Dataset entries
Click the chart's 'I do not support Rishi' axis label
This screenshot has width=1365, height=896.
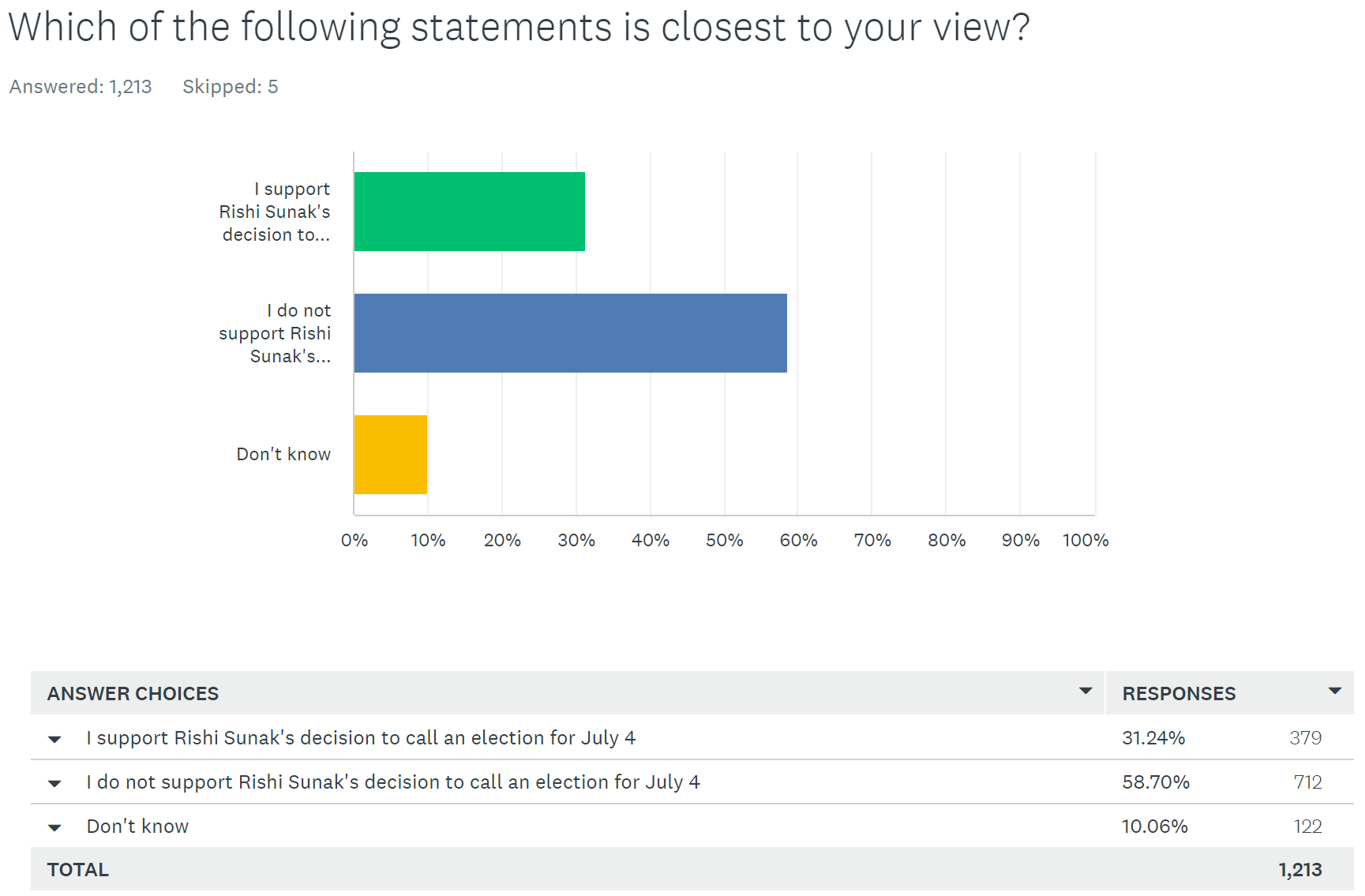275,333
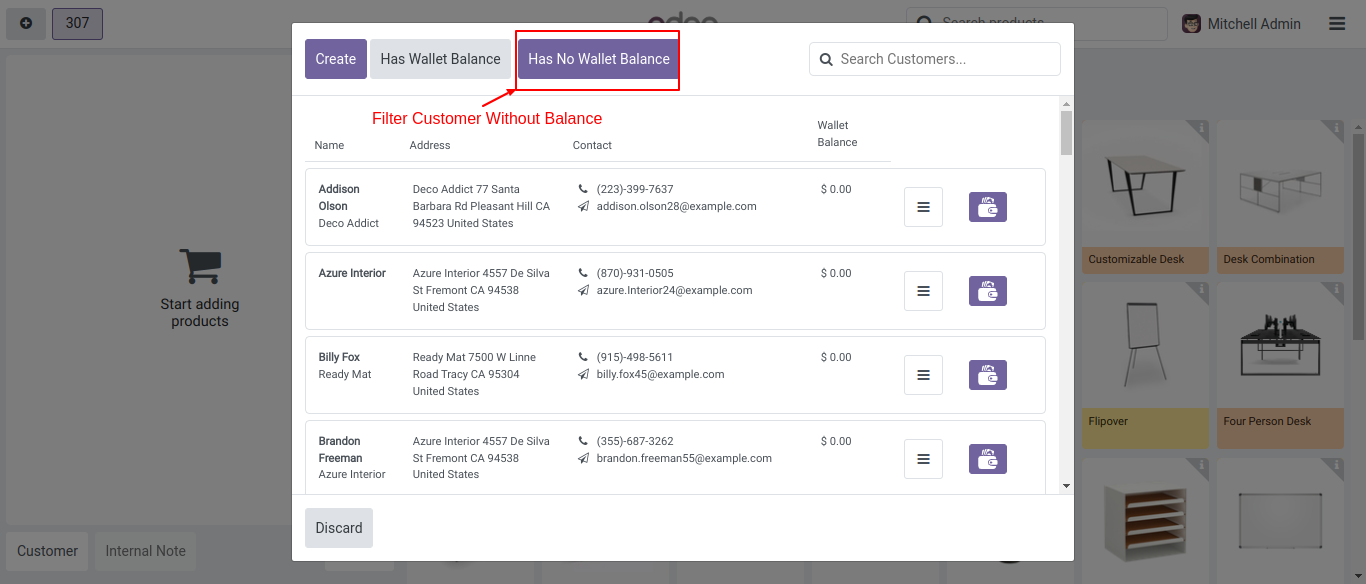Screen dimensions: 1366x584
Task: Click wallet icon for Billy Fox
Action: 987,375
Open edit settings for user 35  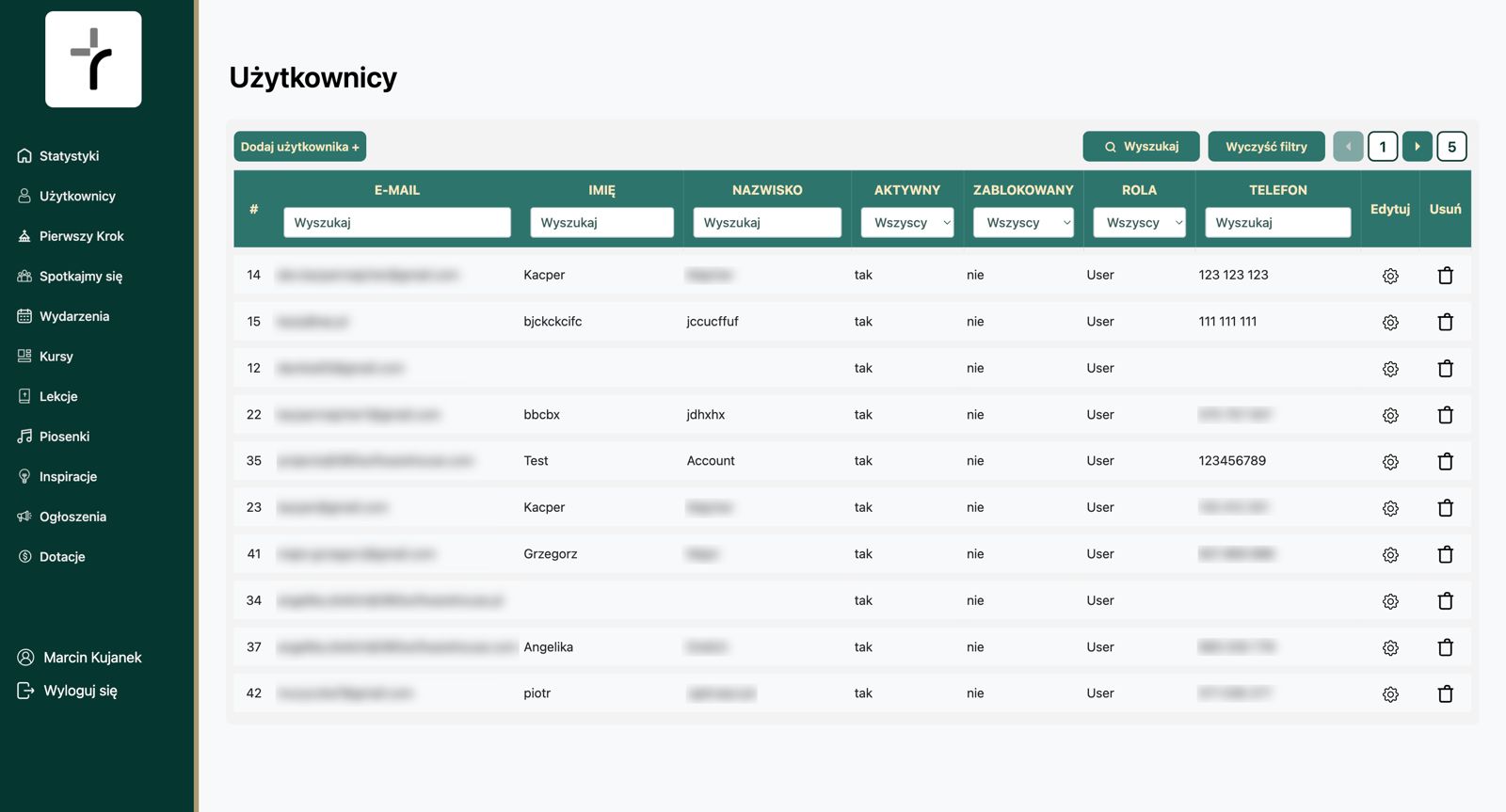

**What is expected**
Without the pictures, copy all of the entries exactly as they appear.

**Written response**
Click the chart's 'I do not support Rishi' axis label
This screenshot has width=1365, height=896.
275,333
Screen dimensions: 1366x584
Task: Click wallet icon for Billy Fox
Action: 987,375
Open edit settings for user 35  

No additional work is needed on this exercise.